Task prompt »
Nothing but the lines from the one containing "This screenshot has" through the last line of the records belongs in the answer, copied exactly and with the pictures left out.

Top of Provided material

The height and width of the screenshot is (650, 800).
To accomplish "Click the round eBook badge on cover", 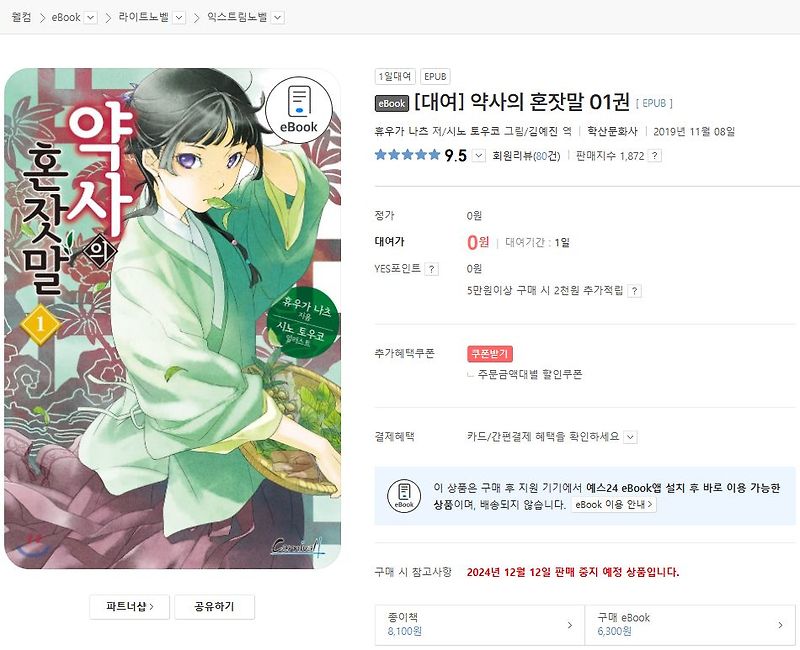I will tap(298, 111).
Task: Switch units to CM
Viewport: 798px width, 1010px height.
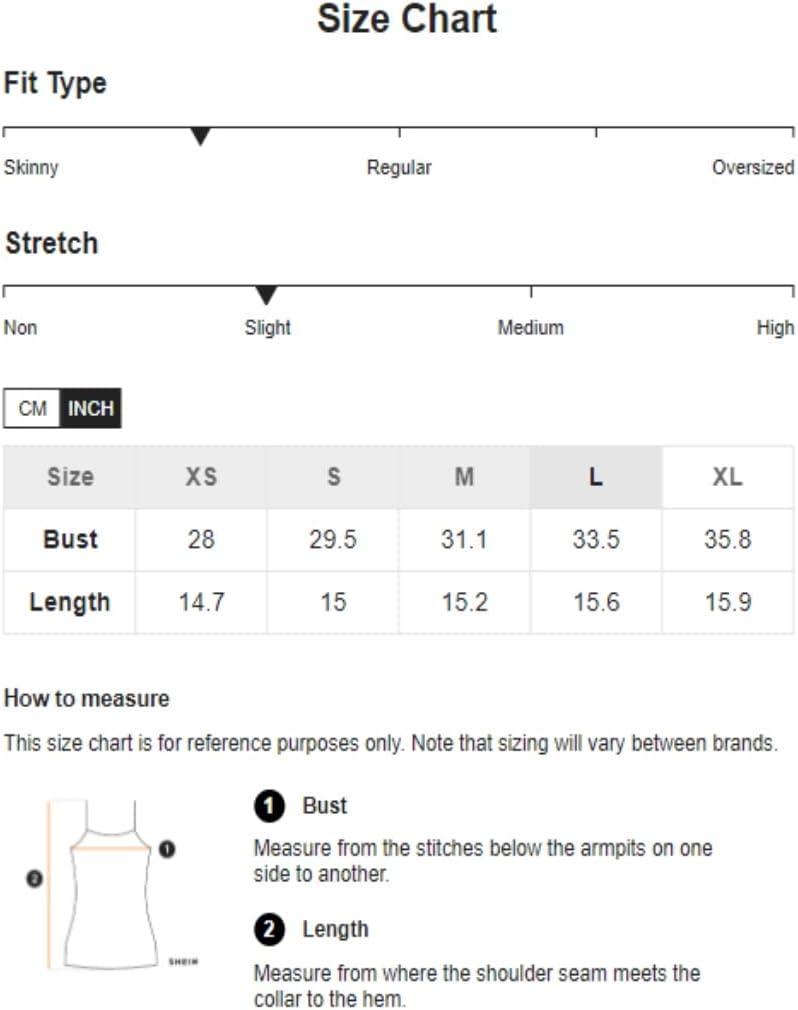Action: tap(32, 408)
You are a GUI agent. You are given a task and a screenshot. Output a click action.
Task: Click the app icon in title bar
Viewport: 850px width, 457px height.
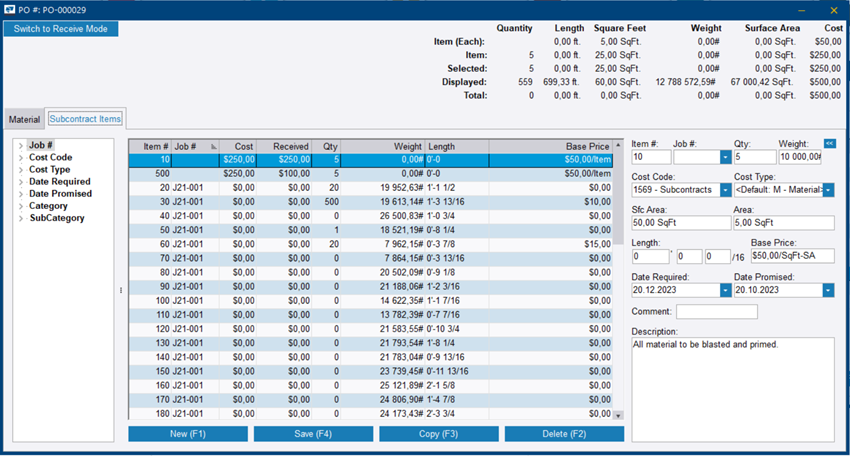(x=10, y=9)
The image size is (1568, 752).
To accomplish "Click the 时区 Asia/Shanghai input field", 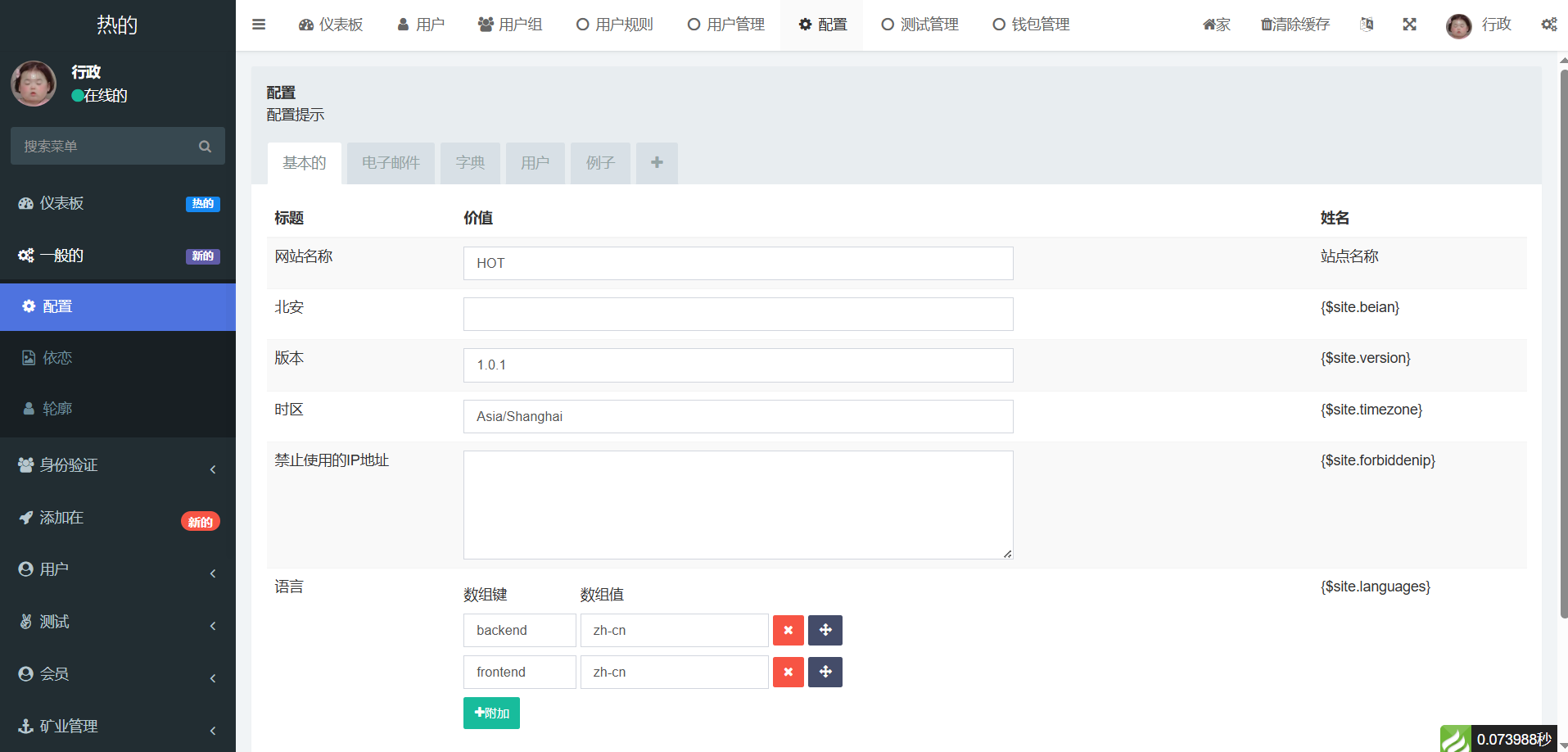I will [738, 416].
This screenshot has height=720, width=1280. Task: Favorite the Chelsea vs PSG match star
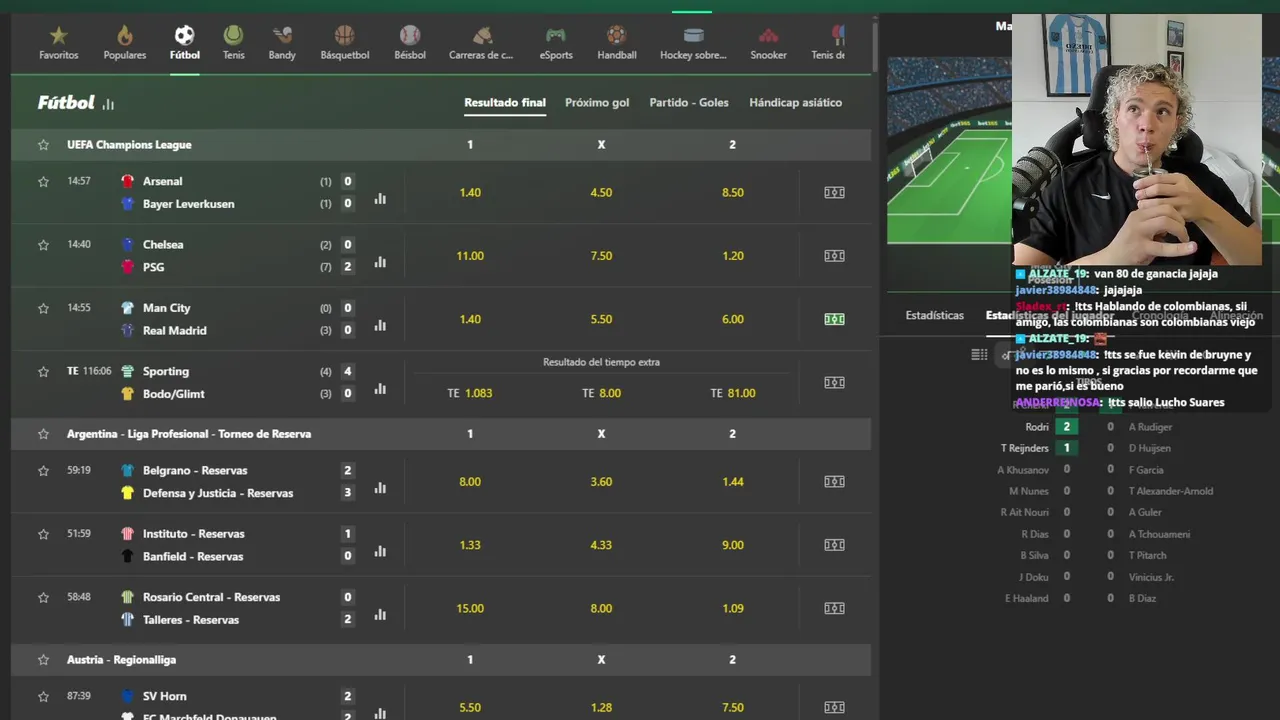coord(43,245)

Bottom of Provided material

Task response »
This screenshot has height=720, width=1280. Task: Favorite the Chelsea vs PSG match star
coord(43,245)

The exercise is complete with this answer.